Harold Cummings prend la tangente est construit autour d’un personnage central, Harold, tout jeune retraité qui s’ennuie dans une Amérique bourgeoise, avec la femme qu’il aime pourtant. Autour de lui, plusieurs personnages, hommes et femmes, amis, voisine, puis prostituées, maquereaux, latinos, parfaitement décrits, avec un profil psychologique achevé.

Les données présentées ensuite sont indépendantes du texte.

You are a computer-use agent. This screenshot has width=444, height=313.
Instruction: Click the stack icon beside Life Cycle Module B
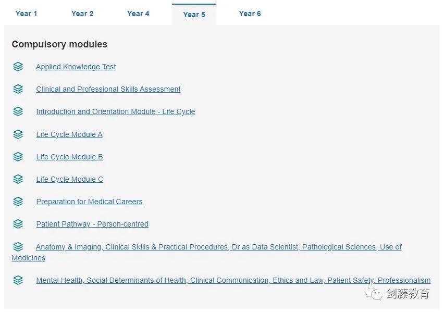(18, 157)
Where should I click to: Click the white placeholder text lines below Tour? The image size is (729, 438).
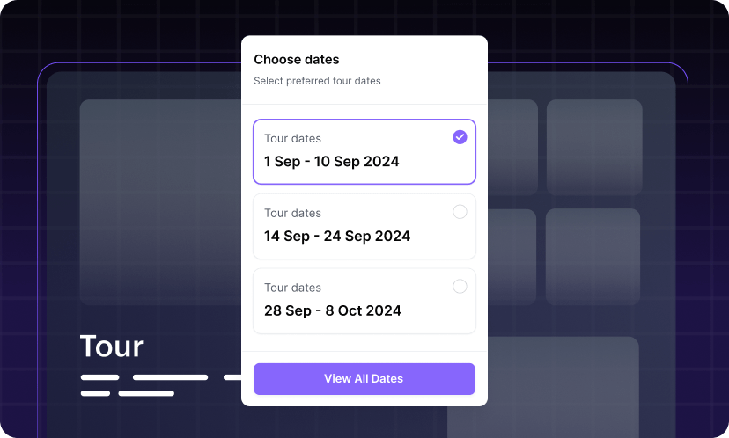tap(144, 385)
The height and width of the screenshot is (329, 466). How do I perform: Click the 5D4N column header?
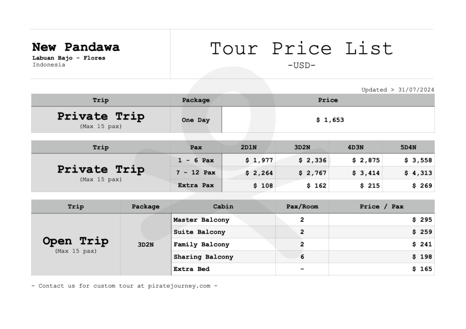point(408,147)
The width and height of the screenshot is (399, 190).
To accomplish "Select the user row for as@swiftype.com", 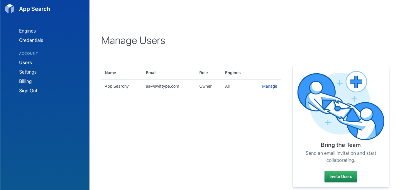I will coord(162,86).
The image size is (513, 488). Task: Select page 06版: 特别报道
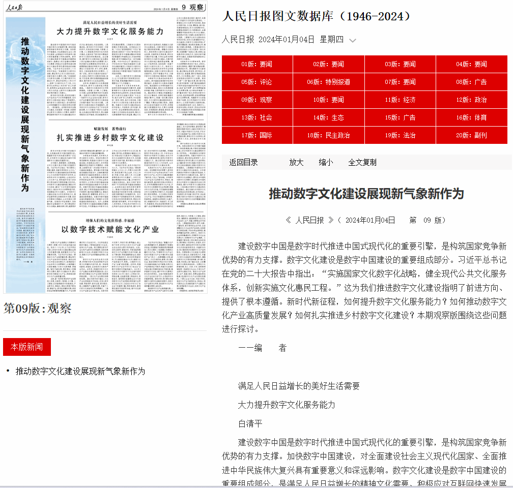point(328,82)
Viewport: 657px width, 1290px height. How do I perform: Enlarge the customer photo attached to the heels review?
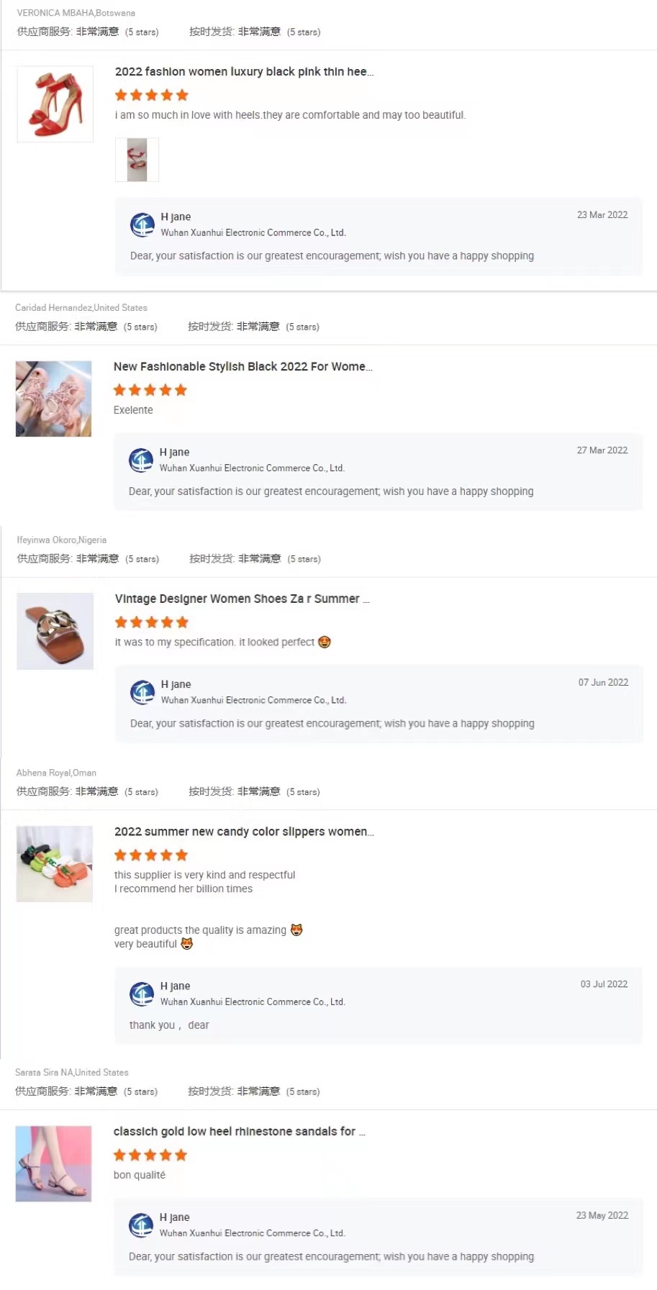coord(137,160)
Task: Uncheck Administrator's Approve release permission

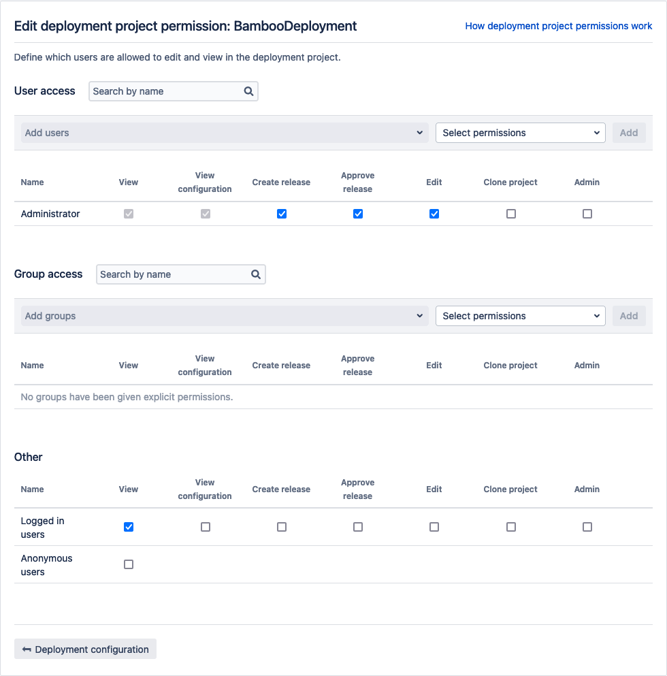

La vie d’Harold bascule progressivement après un enterrement, et l’absence momentanée de sa femme. En quelques jours, il devient un autre homme, qui ne sait plus où sont le Bien et le Mal, après une vie sans reproche. Mais l’argent achète bien des choses, et l’amitié en sauve beaucoup aussi. En clair, l’auteur nous transporte avec autant d’aisance dans les coulisses d’une pègre sordide, qu’au cœur des plus nobles sentiments.
On peut rendre grâce à Steven Boykey Sidley d’avoir puisé dans son expérience américaine matière à un bouquin remarquable, aux dialogues ciselés, et souvent drôles, à une galerie de portraits très enlevée, qui se lit d’une traite.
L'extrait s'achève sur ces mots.